▶ [Your assignment]: Print exactly, and only, the lines from the one that has "The width and" through the end of the material below, with both ends included and the pictures omitted.

※ ※ ※

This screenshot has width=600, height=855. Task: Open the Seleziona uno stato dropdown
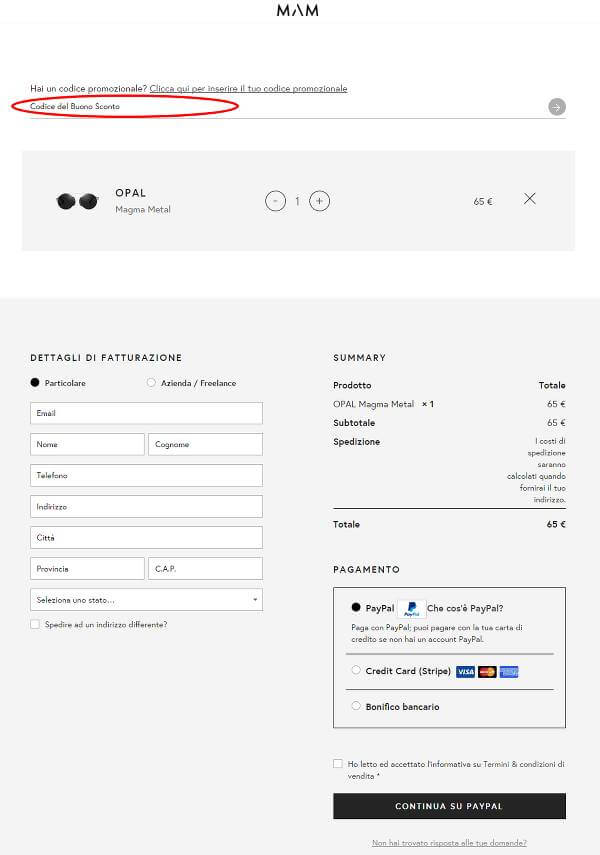pos(146,600)
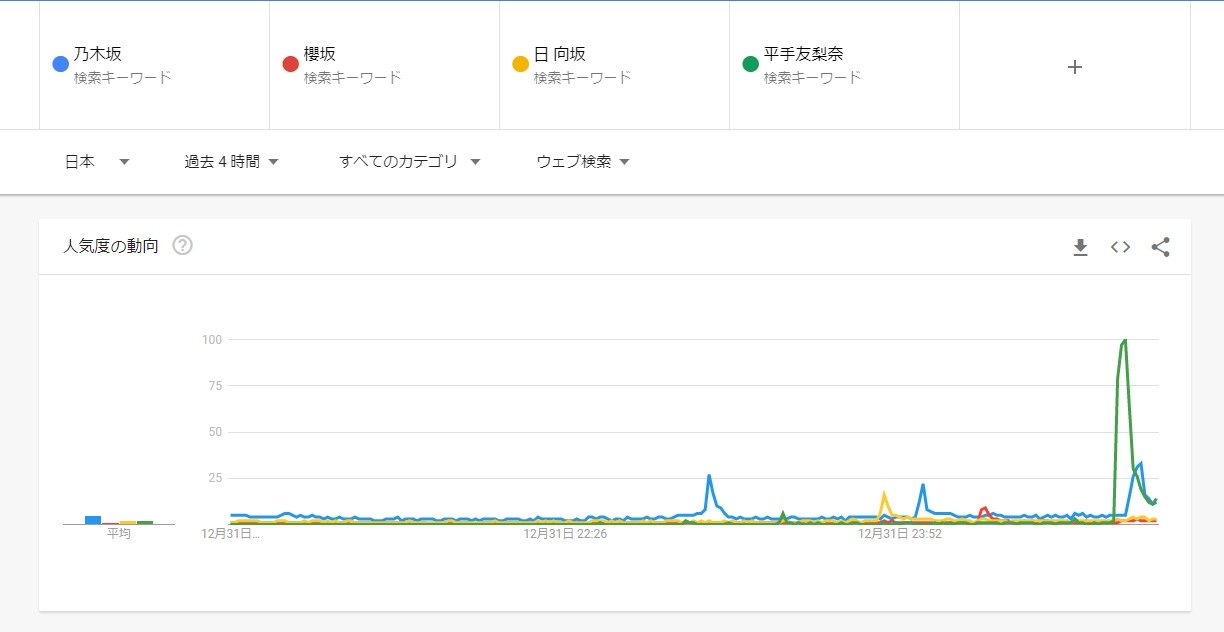
Task: Click the share icon on the chart card
Action: pos(1160,247)
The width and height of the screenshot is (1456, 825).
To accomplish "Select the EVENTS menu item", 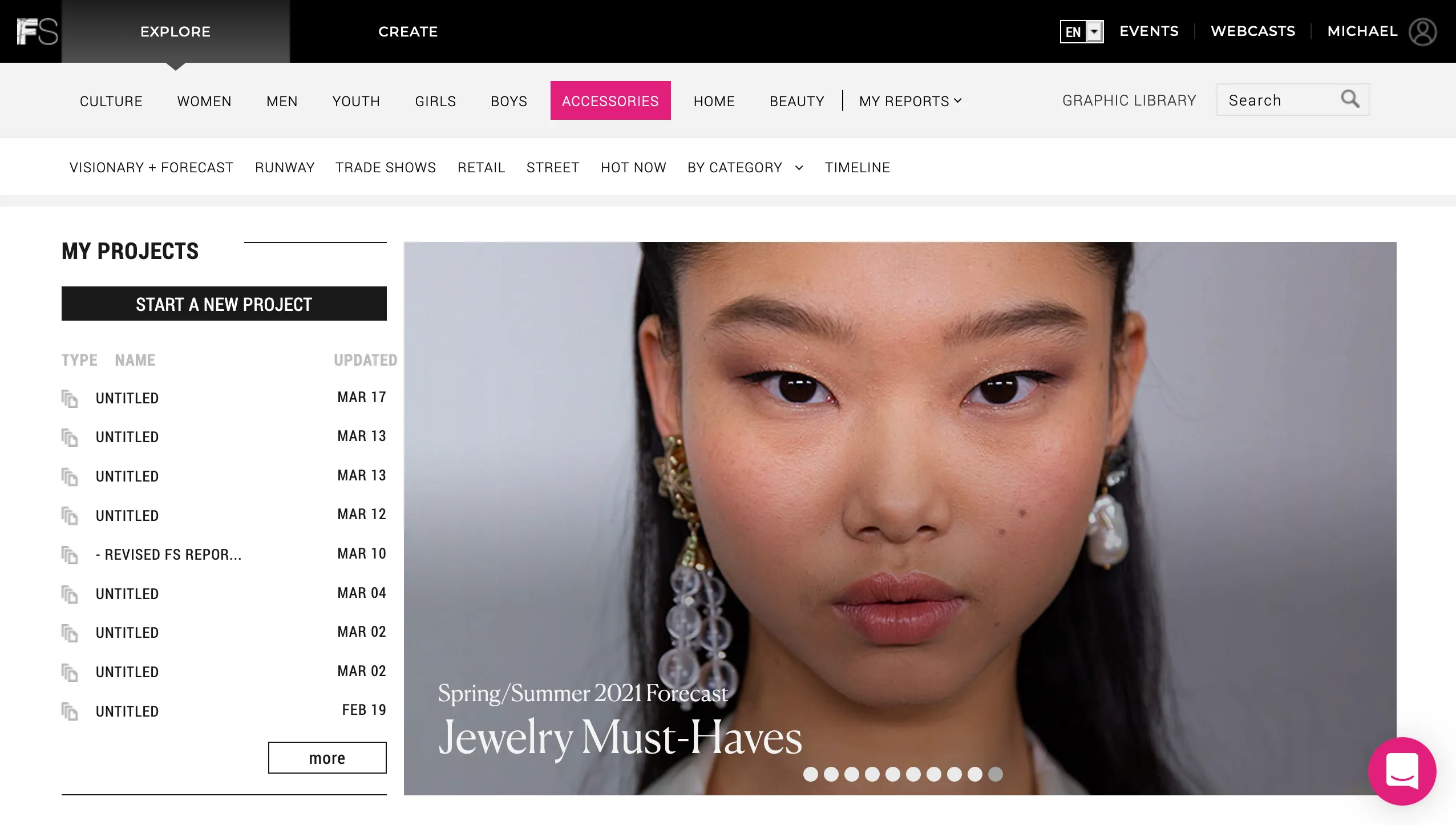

※ ※ ※

▶ [Result of this task]:
The width and height of the screenshot is (1456, 825).
To accomplish "Select the EVENTS menu item", 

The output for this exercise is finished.